PROBLEM TO WORK ON. Quote the entries below, from the line with "Open the timecode options icon on Channel A" through the line with "pyautogui.click(x=999, y=67)", leaving out the pictures.
* BEGIN RECORDS FOR THE TASK *
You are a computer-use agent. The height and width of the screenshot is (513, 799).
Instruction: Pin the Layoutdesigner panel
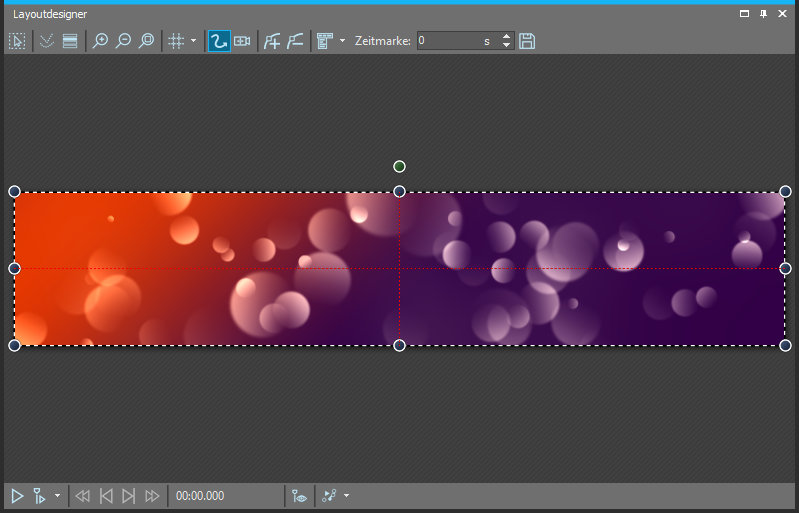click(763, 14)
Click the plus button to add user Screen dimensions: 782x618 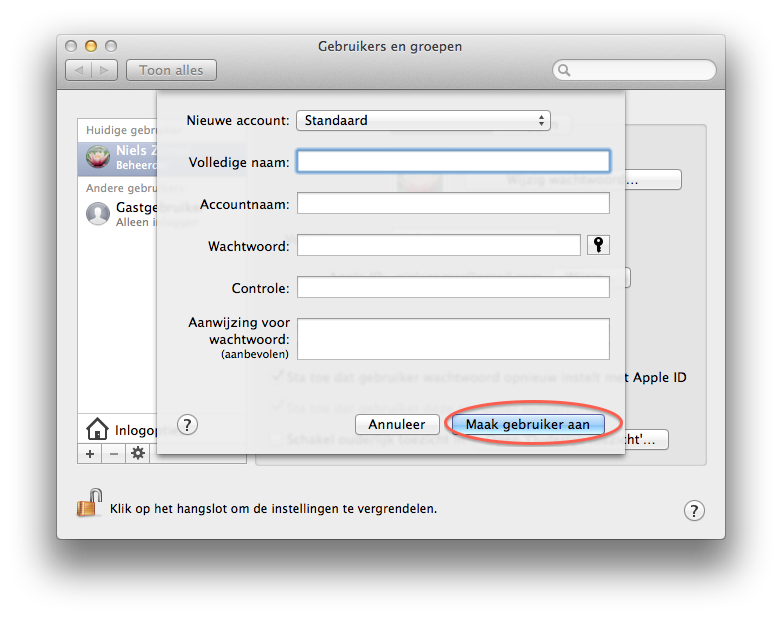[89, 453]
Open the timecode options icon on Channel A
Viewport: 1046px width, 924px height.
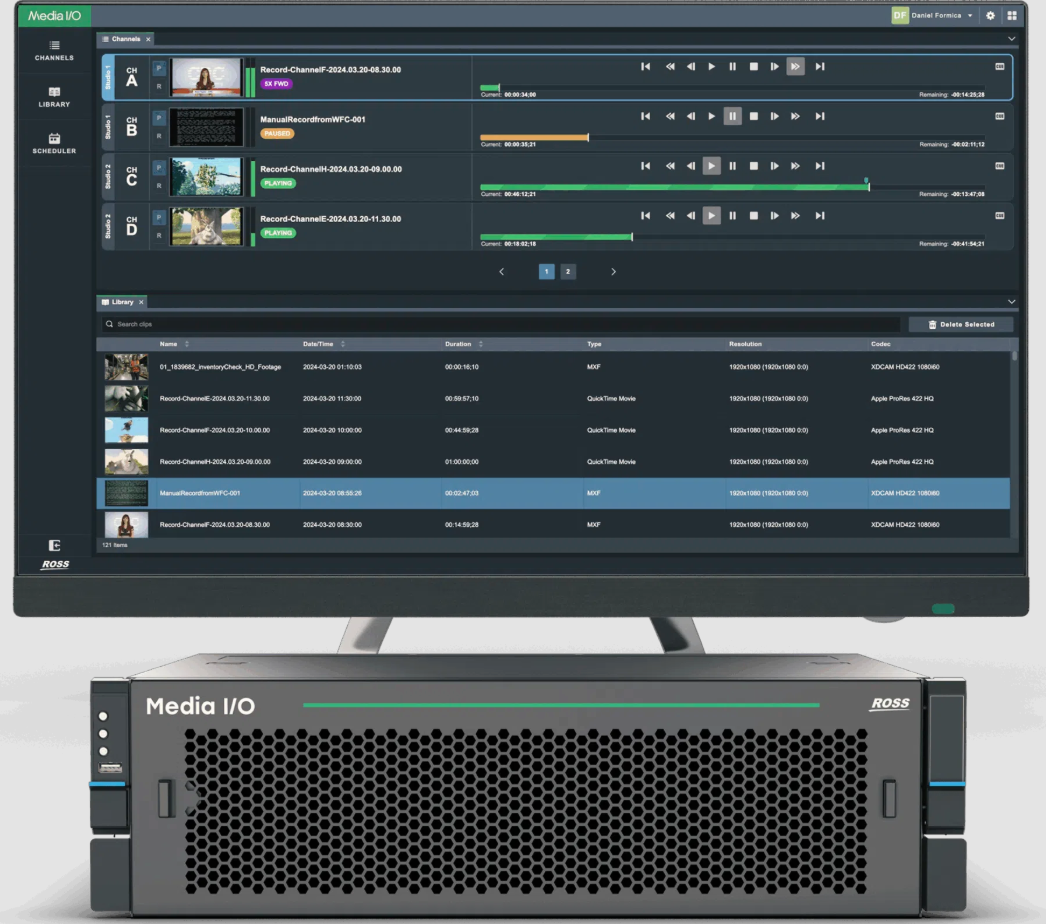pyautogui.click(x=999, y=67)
* END RECORDS FOR THE TASK *
* BEGIN RECORDS FOR THE TASK *
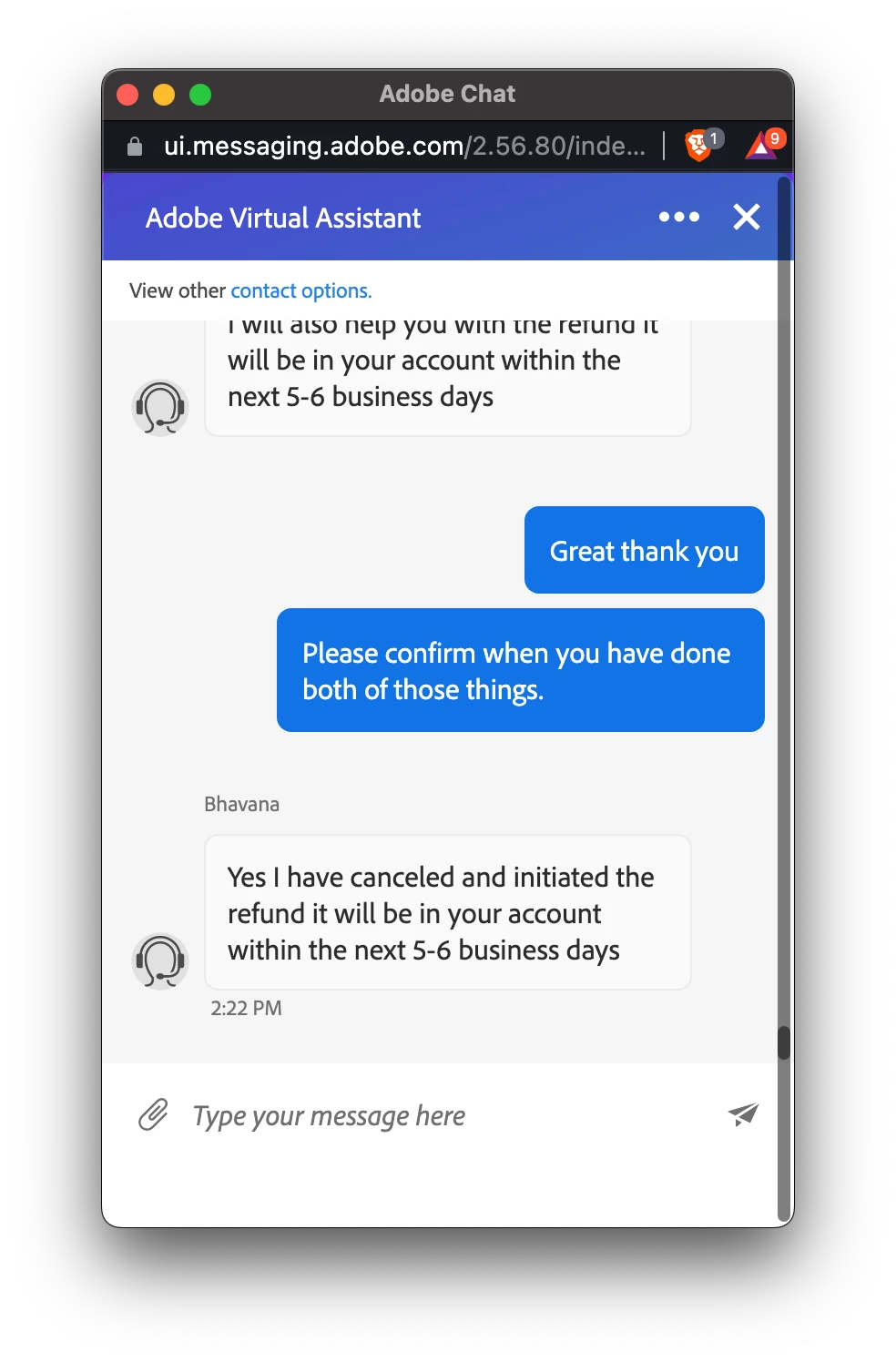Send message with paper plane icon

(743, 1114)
* END RECORDS FOR THE TASK *
CORRECT ANSWER.
Open the timecode options icon on Channel A
Viewport: 1046px width, 924px height.
pyautogui.click(x=999, y=67)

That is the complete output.